* _Exercises to complete_
- a) In the Luo Shubiao profile, on what date was he apprehended?
- b) Reproduce the Luo Shubiao profile from "Executed Chinese serial" up to and including "a year later.".
Document section: Begin
- Luo after his arrest
- Born: August 20, 1954 Guangzhou, China
- Died: January 20, 1995 (aged 40) Guangzhou, China
- Cause of death: Execution by shooting
- Other name: "The Rainy Night Butcher"
- Convictions: Murder (19 counts) Robbery Theft
- Criminal penalty: Death

Details
- Victims: 19
- Span of crimes: 1977; 1990 – 1994
- Country: China
- State: Guangdong
- Date apprehended: September 19, 1994

= Luo Shubiao =

Executed Chinese serial killer

Luo Shubiao (罗树标; August 20, 1954 – January 20, 1995), known as The Rainy Night Butcher (雨夜屠夫 (Yǔyè túfū)), was a Chinese serial killer and rapist. After committing a rape-murder in 1977 and serving a prison sentence for theft, he started targeting young women around Guangzhou, killing a further eighteen victims from 1990 to 1994. Luo would be convicted of these murders and subsequently executed a year later.
Document section: End
Study material: Begin
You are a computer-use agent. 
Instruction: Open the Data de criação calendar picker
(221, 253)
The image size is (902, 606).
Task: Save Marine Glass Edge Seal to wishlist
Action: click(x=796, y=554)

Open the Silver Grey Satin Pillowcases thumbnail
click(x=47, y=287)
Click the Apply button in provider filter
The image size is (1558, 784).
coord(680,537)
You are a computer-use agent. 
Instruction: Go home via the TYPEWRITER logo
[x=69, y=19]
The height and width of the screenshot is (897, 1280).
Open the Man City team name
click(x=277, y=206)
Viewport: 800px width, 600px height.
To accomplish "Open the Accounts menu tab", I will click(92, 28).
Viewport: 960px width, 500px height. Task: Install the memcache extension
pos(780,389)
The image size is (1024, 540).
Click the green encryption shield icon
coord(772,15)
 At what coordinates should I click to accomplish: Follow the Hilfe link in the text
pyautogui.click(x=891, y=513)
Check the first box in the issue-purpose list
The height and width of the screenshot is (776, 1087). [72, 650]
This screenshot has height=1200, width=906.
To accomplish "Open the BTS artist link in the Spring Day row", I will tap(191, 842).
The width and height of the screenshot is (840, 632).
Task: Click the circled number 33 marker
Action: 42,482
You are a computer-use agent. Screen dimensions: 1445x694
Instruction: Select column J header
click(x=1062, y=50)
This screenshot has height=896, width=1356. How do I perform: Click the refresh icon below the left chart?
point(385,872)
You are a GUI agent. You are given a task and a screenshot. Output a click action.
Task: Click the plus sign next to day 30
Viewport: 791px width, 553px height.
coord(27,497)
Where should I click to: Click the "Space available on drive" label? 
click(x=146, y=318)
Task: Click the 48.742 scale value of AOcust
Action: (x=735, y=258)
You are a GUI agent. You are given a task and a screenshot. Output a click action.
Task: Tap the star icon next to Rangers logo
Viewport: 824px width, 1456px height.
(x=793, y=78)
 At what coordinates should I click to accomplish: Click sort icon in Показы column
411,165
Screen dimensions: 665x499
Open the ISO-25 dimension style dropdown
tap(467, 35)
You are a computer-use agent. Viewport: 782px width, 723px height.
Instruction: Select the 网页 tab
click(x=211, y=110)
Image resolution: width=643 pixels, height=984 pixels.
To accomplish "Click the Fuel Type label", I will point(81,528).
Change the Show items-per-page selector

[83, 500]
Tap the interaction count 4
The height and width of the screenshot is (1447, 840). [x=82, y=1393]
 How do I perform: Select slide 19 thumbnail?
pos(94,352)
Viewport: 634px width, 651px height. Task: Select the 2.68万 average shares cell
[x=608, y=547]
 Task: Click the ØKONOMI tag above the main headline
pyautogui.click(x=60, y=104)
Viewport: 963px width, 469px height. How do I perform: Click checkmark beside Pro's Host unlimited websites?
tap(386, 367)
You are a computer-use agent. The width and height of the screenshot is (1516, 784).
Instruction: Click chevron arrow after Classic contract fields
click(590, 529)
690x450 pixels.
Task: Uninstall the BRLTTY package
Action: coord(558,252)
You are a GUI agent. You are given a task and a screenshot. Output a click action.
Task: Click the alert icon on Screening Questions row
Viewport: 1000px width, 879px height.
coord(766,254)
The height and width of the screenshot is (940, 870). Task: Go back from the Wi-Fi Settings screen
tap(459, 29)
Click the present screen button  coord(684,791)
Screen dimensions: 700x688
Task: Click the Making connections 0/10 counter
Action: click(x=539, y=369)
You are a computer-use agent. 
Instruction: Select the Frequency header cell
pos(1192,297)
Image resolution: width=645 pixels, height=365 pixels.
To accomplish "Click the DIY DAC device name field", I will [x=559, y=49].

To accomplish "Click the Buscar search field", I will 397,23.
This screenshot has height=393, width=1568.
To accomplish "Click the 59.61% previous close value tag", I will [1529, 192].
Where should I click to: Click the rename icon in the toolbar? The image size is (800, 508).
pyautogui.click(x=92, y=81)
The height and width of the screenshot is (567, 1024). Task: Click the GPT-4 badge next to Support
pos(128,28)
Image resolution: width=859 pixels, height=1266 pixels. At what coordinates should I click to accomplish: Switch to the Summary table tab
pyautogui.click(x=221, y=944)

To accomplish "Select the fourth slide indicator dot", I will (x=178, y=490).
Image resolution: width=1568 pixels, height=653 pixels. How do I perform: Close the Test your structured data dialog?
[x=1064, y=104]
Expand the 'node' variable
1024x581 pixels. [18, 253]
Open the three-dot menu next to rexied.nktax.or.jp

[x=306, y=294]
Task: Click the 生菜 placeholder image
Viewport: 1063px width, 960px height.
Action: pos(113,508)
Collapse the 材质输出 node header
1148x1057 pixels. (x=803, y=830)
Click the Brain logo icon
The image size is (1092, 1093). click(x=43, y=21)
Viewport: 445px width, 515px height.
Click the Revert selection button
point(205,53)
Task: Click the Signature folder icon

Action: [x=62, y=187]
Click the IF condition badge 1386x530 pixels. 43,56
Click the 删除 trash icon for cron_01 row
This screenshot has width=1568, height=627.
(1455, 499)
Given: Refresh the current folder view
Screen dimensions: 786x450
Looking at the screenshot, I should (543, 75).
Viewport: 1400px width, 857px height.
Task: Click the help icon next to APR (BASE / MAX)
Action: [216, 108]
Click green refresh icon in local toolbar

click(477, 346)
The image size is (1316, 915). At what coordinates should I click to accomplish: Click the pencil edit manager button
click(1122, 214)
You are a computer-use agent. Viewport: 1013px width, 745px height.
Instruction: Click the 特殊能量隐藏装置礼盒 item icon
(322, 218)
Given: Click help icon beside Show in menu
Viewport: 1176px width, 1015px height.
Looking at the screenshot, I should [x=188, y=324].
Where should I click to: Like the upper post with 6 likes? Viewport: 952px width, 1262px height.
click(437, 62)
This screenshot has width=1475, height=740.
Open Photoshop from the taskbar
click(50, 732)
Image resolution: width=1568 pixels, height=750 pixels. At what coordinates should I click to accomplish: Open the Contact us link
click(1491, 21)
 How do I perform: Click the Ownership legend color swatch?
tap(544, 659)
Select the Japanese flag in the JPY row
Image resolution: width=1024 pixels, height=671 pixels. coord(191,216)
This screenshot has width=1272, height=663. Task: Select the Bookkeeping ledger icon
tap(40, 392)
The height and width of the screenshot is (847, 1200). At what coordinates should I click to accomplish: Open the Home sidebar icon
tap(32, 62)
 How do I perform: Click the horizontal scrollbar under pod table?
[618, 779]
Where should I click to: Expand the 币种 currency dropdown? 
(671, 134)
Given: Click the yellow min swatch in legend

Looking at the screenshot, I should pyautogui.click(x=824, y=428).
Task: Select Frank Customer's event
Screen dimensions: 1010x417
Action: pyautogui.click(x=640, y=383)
Study material: End
* _Response list_
- a) September 19, 1994

- b)
Executed Chinese serial killer

Luo Shubiao (罗树标; August 20, 1954 – January 20, 1995), known as The Rainy Night Butcher (雨夜屠夫 (Yǔyè túfū)), was a Chinese serial killer and rapist. After committing a rape-murder in 1977 and serving a prison sentence for theft, he started targeting young women around Guangzhou, killing a further eighteen victims from 1990 to 1994. Luo would be convicted of these murders and subsequently executed a year later.